__Problem__: All lines of the records below that contain the word "computer" must be listed.
--------
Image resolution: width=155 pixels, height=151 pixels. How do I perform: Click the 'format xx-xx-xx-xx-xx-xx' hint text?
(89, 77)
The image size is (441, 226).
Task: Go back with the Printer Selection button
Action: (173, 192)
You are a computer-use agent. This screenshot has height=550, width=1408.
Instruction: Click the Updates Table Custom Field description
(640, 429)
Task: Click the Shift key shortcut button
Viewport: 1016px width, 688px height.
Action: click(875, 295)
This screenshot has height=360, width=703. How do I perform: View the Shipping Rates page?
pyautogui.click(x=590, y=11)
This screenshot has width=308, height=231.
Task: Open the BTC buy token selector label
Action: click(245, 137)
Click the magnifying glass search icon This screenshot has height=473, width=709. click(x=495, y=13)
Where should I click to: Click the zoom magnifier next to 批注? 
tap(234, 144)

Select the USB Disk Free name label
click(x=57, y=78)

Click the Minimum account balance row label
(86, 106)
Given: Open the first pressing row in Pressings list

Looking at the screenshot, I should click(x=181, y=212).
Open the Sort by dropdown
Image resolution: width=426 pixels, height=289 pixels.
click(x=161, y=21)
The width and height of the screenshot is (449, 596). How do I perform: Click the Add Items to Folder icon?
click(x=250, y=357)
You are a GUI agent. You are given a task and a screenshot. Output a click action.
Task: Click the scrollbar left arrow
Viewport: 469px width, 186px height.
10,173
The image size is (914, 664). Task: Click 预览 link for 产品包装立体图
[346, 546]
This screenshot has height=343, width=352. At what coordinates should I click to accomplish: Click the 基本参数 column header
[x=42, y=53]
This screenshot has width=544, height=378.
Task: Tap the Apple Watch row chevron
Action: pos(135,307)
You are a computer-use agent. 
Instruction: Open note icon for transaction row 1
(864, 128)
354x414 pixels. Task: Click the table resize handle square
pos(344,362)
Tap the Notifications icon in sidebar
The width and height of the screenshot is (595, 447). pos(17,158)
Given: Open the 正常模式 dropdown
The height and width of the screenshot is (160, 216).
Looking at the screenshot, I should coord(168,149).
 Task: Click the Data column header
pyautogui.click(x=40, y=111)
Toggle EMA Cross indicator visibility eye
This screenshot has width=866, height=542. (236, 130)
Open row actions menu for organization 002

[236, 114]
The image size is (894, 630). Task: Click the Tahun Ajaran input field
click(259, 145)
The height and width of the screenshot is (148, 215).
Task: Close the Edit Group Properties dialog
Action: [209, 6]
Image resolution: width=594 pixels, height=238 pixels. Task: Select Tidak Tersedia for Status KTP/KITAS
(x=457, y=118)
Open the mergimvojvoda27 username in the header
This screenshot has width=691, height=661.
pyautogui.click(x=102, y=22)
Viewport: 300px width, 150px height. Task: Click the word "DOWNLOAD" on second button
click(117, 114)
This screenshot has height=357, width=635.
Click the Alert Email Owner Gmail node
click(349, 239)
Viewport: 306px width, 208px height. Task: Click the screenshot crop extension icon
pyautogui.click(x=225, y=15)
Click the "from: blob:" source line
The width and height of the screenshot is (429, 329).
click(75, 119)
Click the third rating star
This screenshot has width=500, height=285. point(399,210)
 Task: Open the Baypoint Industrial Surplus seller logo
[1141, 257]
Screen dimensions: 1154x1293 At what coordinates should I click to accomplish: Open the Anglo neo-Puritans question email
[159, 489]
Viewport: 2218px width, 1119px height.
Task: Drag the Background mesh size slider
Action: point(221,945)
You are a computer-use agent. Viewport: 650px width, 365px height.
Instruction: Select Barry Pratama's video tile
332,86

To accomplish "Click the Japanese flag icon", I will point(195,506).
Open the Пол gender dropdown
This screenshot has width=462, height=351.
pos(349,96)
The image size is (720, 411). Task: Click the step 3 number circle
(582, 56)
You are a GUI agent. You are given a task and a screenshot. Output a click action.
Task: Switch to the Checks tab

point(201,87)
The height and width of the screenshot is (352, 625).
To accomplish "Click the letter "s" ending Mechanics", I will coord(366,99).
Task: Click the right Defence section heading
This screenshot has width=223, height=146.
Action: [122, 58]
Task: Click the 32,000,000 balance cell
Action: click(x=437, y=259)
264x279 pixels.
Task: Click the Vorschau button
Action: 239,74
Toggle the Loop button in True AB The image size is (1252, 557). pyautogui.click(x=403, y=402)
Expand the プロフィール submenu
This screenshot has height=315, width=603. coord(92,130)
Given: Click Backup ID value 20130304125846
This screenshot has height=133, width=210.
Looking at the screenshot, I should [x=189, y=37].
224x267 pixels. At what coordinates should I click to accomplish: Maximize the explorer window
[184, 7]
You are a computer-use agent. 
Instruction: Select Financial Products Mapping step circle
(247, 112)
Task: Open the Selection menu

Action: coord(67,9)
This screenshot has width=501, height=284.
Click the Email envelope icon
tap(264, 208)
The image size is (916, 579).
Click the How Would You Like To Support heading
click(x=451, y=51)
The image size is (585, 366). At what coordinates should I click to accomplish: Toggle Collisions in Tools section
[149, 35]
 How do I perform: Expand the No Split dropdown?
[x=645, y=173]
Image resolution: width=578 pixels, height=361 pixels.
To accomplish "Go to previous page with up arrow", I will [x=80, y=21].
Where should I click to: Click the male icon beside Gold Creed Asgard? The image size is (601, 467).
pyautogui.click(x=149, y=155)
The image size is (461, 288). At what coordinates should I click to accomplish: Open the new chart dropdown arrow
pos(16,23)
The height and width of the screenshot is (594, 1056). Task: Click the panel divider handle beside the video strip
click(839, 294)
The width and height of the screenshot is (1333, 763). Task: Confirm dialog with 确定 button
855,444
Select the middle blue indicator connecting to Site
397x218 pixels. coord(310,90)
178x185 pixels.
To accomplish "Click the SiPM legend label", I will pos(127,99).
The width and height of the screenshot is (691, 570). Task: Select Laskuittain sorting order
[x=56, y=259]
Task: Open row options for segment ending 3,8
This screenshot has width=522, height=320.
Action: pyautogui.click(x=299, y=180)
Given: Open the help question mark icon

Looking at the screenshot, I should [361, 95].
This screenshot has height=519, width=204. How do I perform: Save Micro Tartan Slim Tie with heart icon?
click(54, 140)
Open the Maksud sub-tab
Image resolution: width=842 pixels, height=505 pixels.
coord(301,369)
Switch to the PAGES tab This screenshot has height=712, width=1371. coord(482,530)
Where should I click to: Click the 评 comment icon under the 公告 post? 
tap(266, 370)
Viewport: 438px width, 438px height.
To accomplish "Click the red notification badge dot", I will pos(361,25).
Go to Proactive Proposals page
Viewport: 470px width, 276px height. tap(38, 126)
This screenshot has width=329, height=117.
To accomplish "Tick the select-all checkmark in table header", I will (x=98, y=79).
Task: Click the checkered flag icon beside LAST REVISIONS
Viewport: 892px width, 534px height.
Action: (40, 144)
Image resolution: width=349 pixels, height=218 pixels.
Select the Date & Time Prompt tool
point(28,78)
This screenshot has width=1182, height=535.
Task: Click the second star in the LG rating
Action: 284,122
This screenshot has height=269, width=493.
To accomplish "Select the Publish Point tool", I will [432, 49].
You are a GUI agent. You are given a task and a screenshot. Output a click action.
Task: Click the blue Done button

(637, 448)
--------
__Answer to this problem__:
You are a computer-use agent. This screenshot has height=550, width=1408.
You are a computer-use agent. 
You are a computer-use agent. Viewport: 650px width, 365px height.
You are a computer-use agent. 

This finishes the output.